Heflin, Bevill served state well in nation's capital

Howell Heflin and Tom Bevill found themselves standing in shadows when they went to Washington to represent Alabama.

They went there at a time when politics were changing and people back home began to question the value of the state being dominated by Democrats.

Mr. Heflin of Tuscumbia was replacing the icon John Sparkman in the Senate and Mr. Bevill of Jasper was following Carl Elliott, whom he once ran against, in the House.

But when the two Democrats left politics, Sen. Heflin in 1997, and Rep. Bevill in 1998, they had cast their own shadows in the shifting political climate back home.

The two public servants died a day apart this week, Rep. Bevill on Monday at age 84, and Sen. Heflin on Tuesday. He was 83.

Each left a legacy of dedicated service. Sen. Heflin, as chairman of the Ethics Committee, was the Senate's conscience. The former chief justice of the Alabama Supreme Court took his duties seriously. He got respect.

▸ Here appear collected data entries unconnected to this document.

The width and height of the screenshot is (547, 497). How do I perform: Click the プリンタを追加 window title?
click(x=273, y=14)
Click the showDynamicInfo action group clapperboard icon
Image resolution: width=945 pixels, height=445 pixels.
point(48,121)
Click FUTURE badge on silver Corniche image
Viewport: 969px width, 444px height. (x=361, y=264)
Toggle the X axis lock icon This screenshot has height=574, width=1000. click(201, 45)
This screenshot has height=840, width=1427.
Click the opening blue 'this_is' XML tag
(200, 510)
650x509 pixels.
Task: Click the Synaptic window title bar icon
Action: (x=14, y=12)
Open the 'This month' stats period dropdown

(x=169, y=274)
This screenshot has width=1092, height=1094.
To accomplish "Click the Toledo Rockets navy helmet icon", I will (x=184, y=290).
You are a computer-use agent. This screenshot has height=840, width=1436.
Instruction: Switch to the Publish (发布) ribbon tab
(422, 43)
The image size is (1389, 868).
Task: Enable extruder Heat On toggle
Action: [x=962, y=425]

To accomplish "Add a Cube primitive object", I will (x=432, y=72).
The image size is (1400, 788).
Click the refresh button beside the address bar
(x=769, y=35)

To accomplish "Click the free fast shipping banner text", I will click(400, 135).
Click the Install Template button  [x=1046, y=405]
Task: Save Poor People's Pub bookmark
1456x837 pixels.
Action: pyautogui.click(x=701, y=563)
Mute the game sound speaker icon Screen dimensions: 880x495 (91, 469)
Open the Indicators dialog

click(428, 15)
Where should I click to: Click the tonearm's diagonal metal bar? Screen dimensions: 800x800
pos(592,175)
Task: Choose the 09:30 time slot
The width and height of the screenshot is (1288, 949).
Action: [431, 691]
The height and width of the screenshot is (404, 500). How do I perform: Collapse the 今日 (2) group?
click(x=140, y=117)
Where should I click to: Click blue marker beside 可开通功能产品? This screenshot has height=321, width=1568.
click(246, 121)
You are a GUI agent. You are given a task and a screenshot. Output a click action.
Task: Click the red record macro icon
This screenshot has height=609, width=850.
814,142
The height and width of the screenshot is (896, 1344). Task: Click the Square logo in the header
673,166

Rep. Bevill, meanwhile gave new meaning to bringing home federal funds. He was known as "the King of Pork," a reputation he quietly accepted with great satisfaction. He was so effective in bringing funds home that some state officials called him the state's third senator.

To say we no longer send people to Congress like this pair wouldn't be fair. But to say those who follow them still have shadows to escape is true.